Quando il caos fiscale non aiuta i consumi

Mauro Meazza – Il Sole 24 Ore

Nel dubbio (fiscale) non spendere: l’accostamento tra incertezze tributarie e flessione dei consumi potrà sembrare azzardato, eppure mai come in questi anni di crisi il Fisco è diventato via via più indecifrabile. Proviamo a fare qualche esempio, limitandoci alla tassazione locale su prime e seconde case. Sappiamo dire, oggi, quanto pagheremo di Tasi? E sappiamo quando pagheremo, se a ottobre oppure a dicembre? E quanto ci chiederanno di Tari? E riusciamo a capire, infine, se la nuova Iuc, l’imposta cosiddetta “unica” comunale, sarà più o meno costosa della (incredibilmente) compianta Ici?

A tutte queste domande, per tutti o per molti di noi, la risposta è sempre no. E sono incognite da centinaia e centinaia di euro, incarognite per di più da regole continuamente in manutenzione. Tanto per confondervi le idee: più di quattromila Comuni (oltre la metà del totale) devono ancora decidere le percentuali di prelievo della nuova tassa sui servizi indivisibili, quella che colpisce anche le prime case (si veda «Il Sole 24 Ore» di lunedì scorso); per la tassa sui rifiuti, quella che ora si chiama Tari, l’importo totale del 2014 si conoscerà a fine settembre; e il conto totale per proprietari di case e inquilini lo scopriremo a dicembre quando finalmente avremo chiare le aliquote e le (eventuali) detrazioni.

Già, le detrazioni. Altra parola gravida di incertezze, questa volta in ambito statale e non più locale: le esigenze di bilancio potrebbero infatti imporre la riduzione degli sconti Irpef (ossia, una buona parte delle cosiddette tax expenditures). E una norma già minacciosamente vigente dà al Governo il potere di intervenire se i tagli alla spesa pubblica improduttiva non fossero sufficienti. Per dirla fuori dal fiscalese: il sollievo oggi concesso dall’Irpef per voci di uso comune, come i farmaci o i mutui casa, potrebbe ridursi dall’attuale 19% a un “19 meno X per cento” (non è un refuso, semplicemente non si conosce la nuova percentuale), per un impatto complessivo fino a 3 miliardi.
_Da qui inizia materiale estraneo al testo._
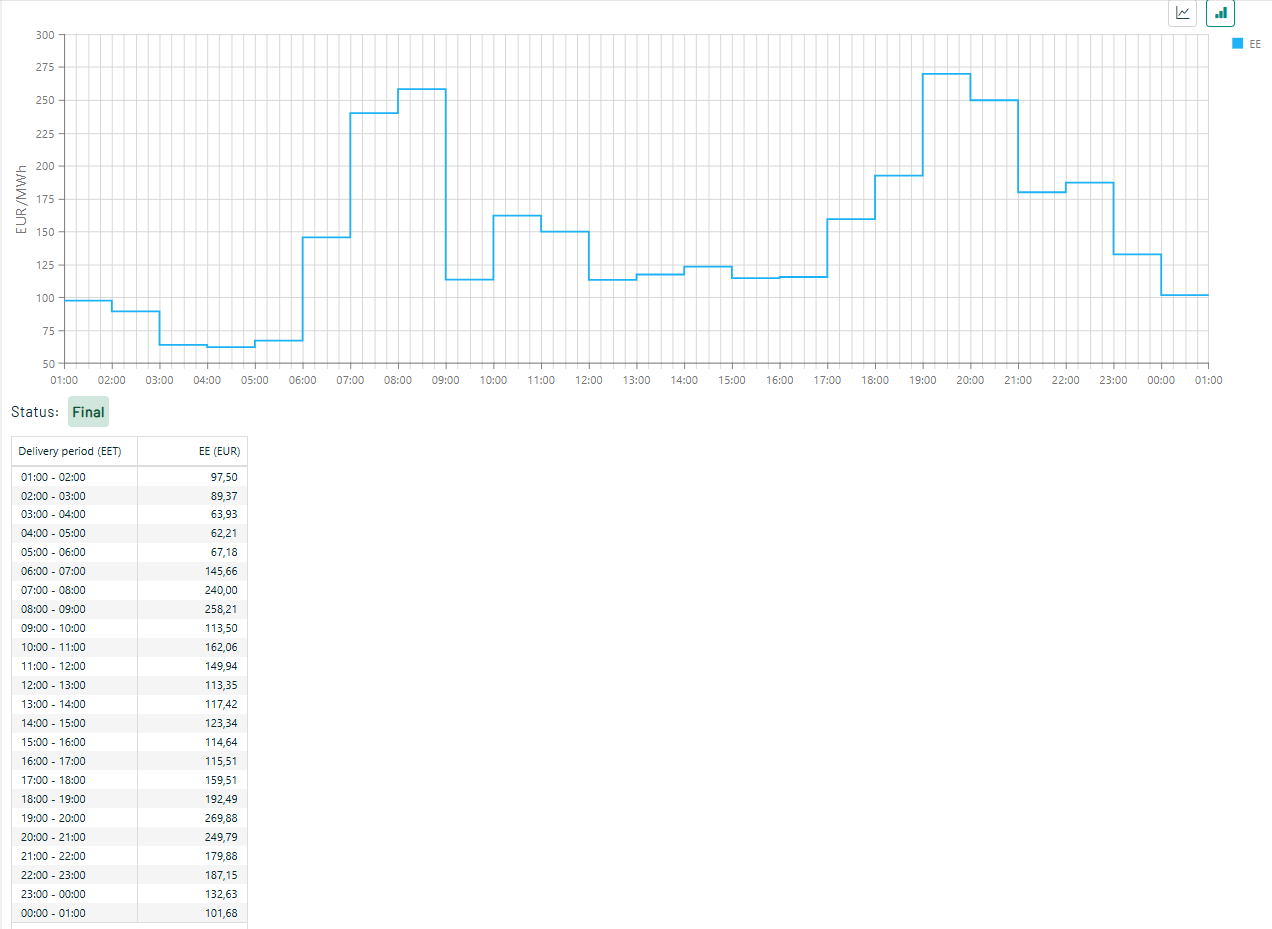
Task: Select the bar chart view icon
Action: click(1220, 13)
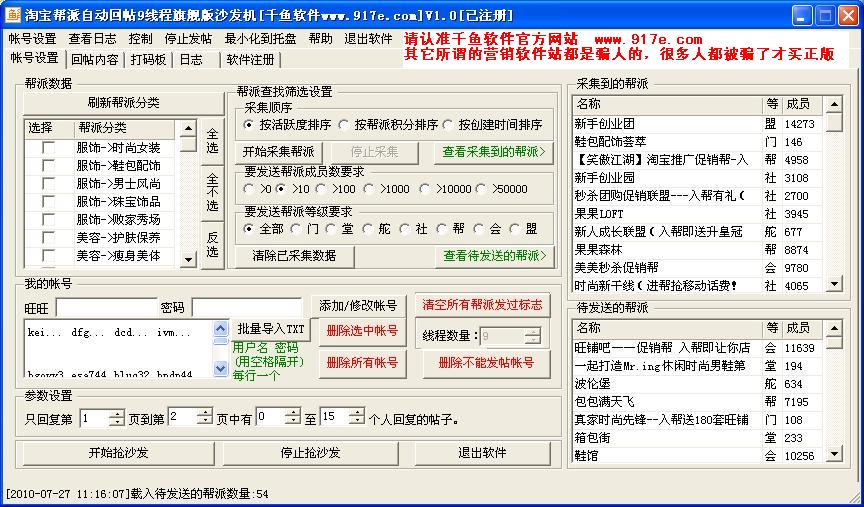The height and width of the screenshot is (507, 864).
Task: Open the 查看日志 menu
Action: point(92,39)
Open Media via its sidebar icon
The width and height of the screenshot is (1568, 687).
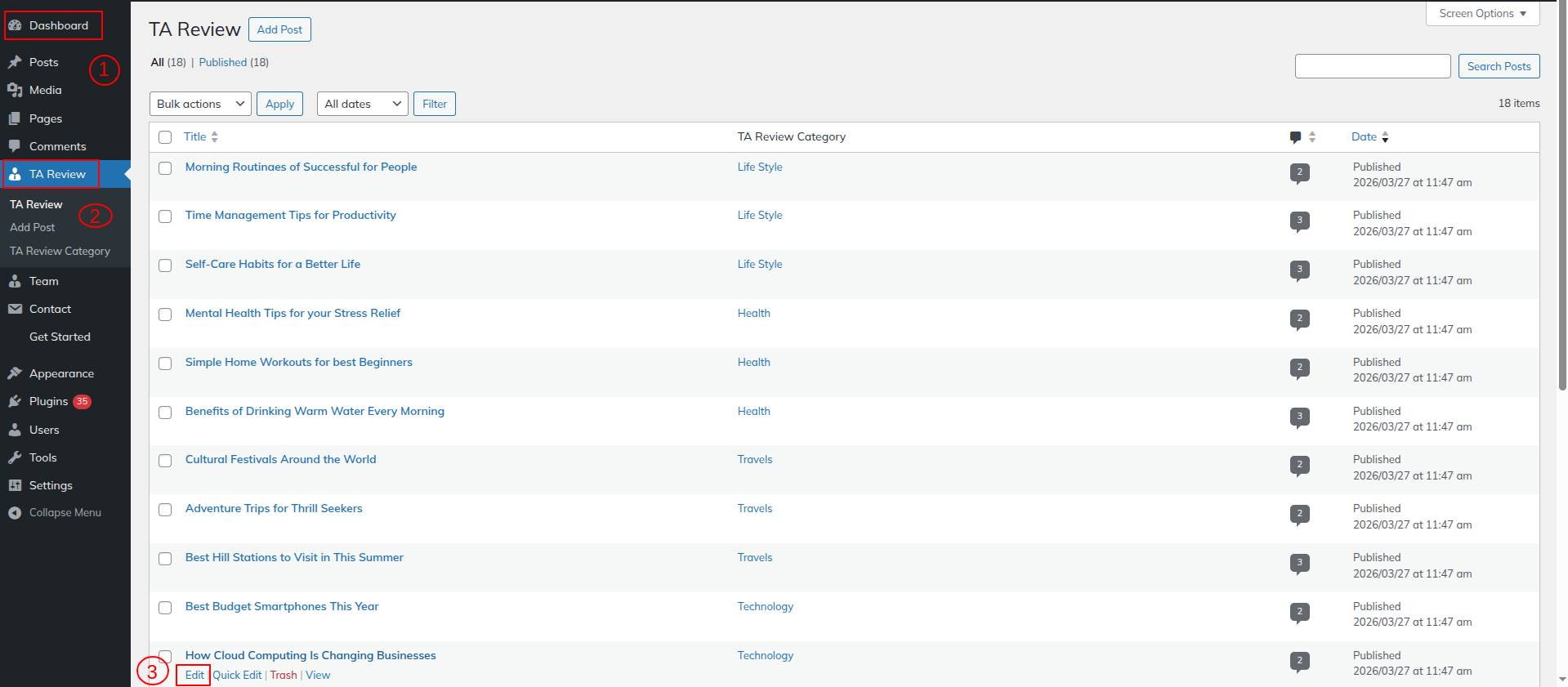click(x=15, y=90)
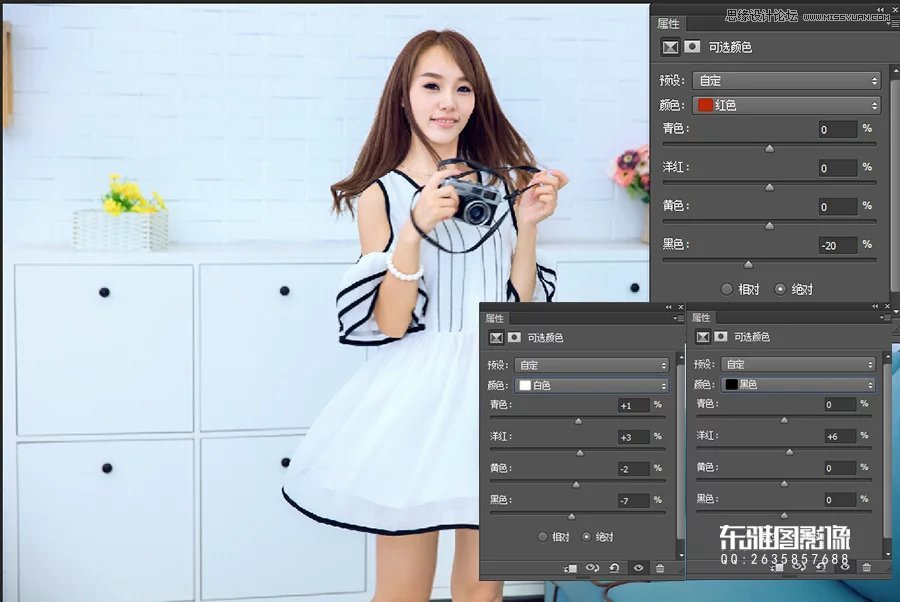Toggle layer visibility eye in white-color panel
The height and width of the screenshot is (602, 900).
coord(638,568)
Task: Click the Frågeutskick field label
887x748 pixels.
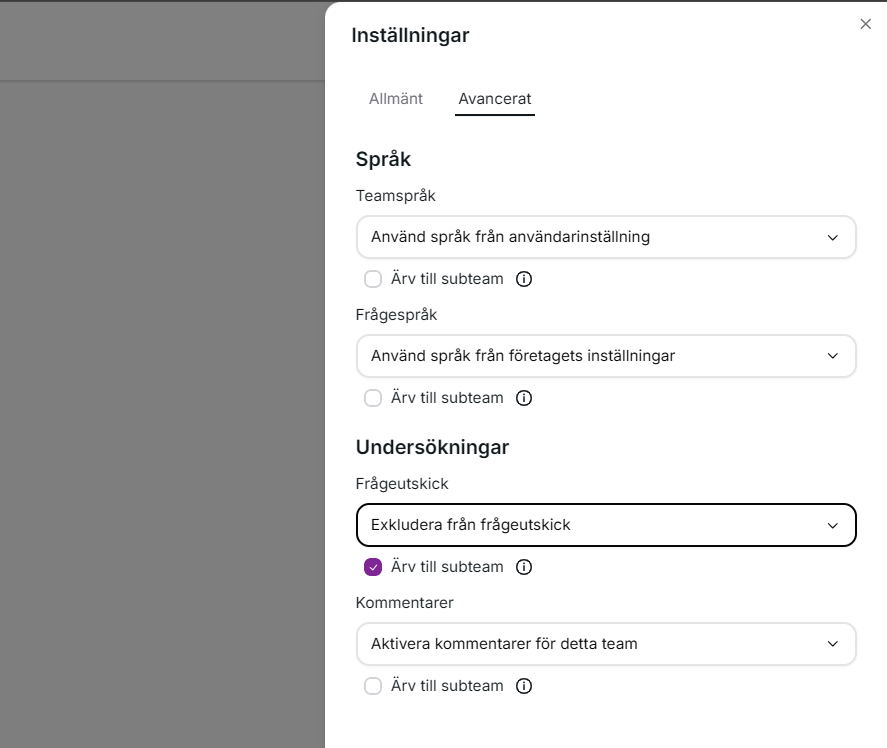Action: tap(402, 484)
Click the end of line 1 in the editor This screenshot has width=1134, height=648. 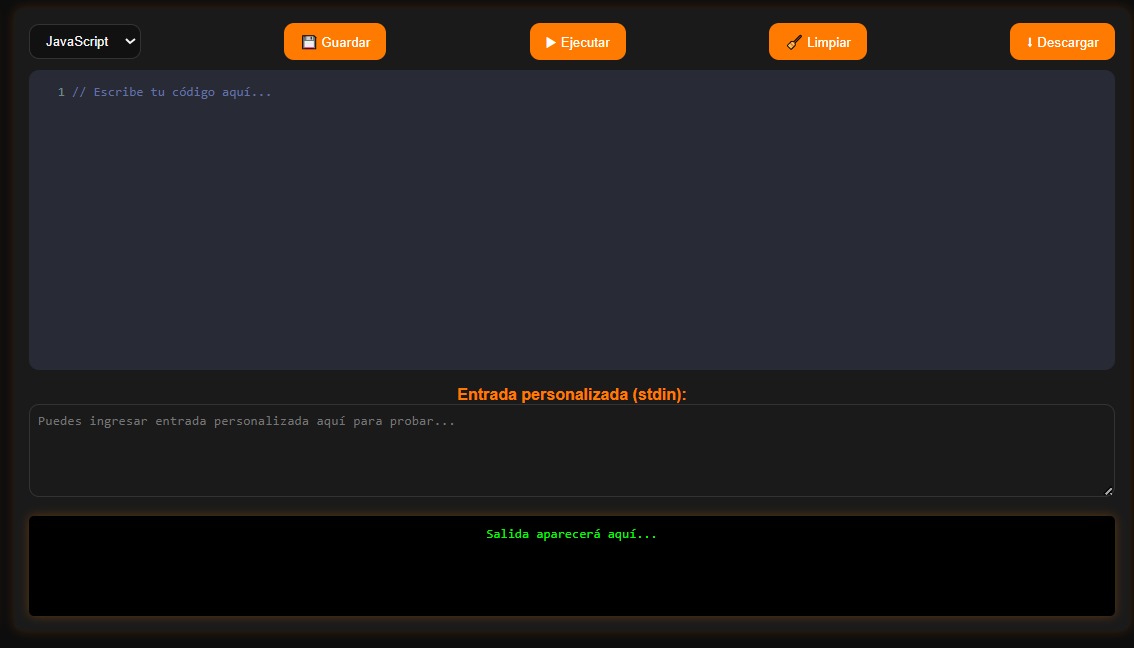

Se succederà, sarà l’anno prossimo ma intanto, nel dubbio, meglio mettere da parte.

Anche perché a questo quadro potremmo aggiungere le chiacchiere estive su ulteriori contributi di solidarietà a carico delle pensioni o persino la revisione del prelievo sui tabacchi, annunciata per il nuovo anno. E dovremmo poi considerare – se dalle possibili uscite vogliamo passare alle entrate – gli stipendi che crescono al rallentatore (a luglio, come riferiamo qui accanto, l’Istat segnala un 1,1%, il valore più basso dal 1982) o magari gli anni di mancati adeguamenti al costo della vita per i pensionati. Ma vogliamo risparmiare anche noi, almeno sulla pazienza dei lettori: serve già parecchio tempo per stimare quanto mettere da parte per i prossimi debiti tributari. E, se non bastasse un commercialista, potremmo sempre chiedere a un astrologo.